Yevamos 11:5-6

Yevamos 11:5

Let’s say that the son of a kohein’s wife got mixed up with the son of her servant so that they didn’t know whose was whose. Both boys may eat terumah and they split a portion from the threshing floor, neither may become impure for a corpse, and they cannot marry because kohanim may only marry women who are fit to marry kohanim and servants may only marry women who are unfit to marry kohanim. If they grow up and free one another (so that whoever the servant is, he is now free), they may both marry women who are fit to marry kohanim and they may not become impure for a corpse, but if they do, they do not receive lashes. They may not eat terumah (because one of them is a freed slave, no longer entitled to terumah) but if they do eat it, they need not repay it and pay an extra fifth. They do not receive a share from the threshing floor. They may sell terumah to kohanim and keep the money.

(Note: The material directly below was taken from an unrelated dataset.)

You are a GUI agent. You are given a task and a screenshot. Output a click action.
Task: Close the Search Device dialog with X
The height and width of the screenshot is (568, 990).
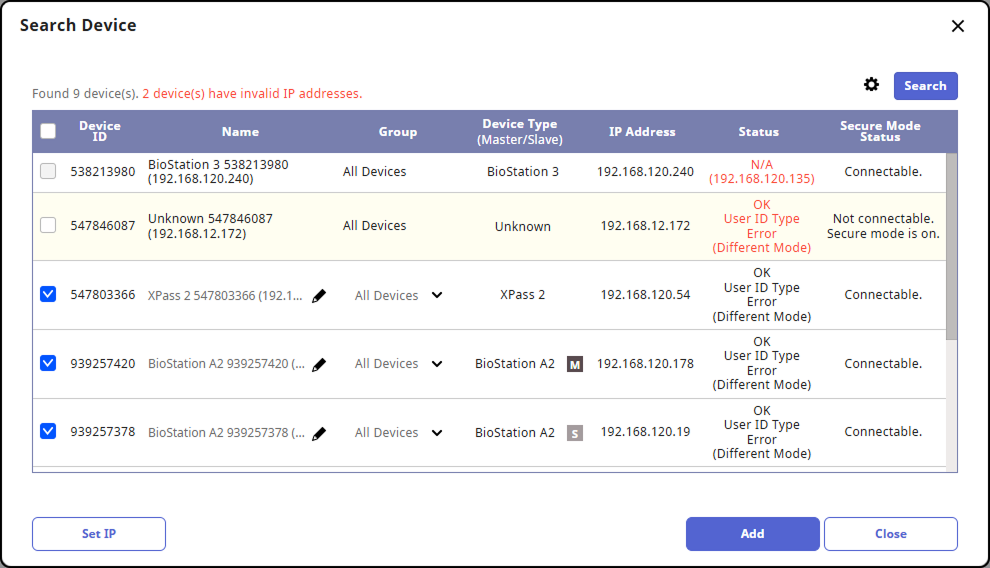click(x=957, y=26)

They do not receive sanctified items from the Temple; they don’t offer sacrifices; they may give their own offerings to any kohein they choose; they need not give the portions of shoulder, cheeks and abomasum; their first-born animals graze until they develop a blemish; they must follow the stringencies of both a kohein and a Yisroel.

Yevamos 11:6

Let’s say that a woman did not wait three months after being divorced or widowed before remarrying, then she had a baby and it’s unclear whether it was a nine-month pregnancy from her first husband or a seven-month pregnancy from her second husband. If she had other sons from each husband, they perform chalitzah and not yibum. Similarly, if one of her sons whose father is known dies, this son whose father is unknown only performs chalitzah, not yibum. If he had brothers from each of his potential fathers but they had different mothers (so that some are half-brothers and some are not really brothers at all), he may perform yibum or chalitzah for them and, for him, one performs chalitzah and the other may perform yibum.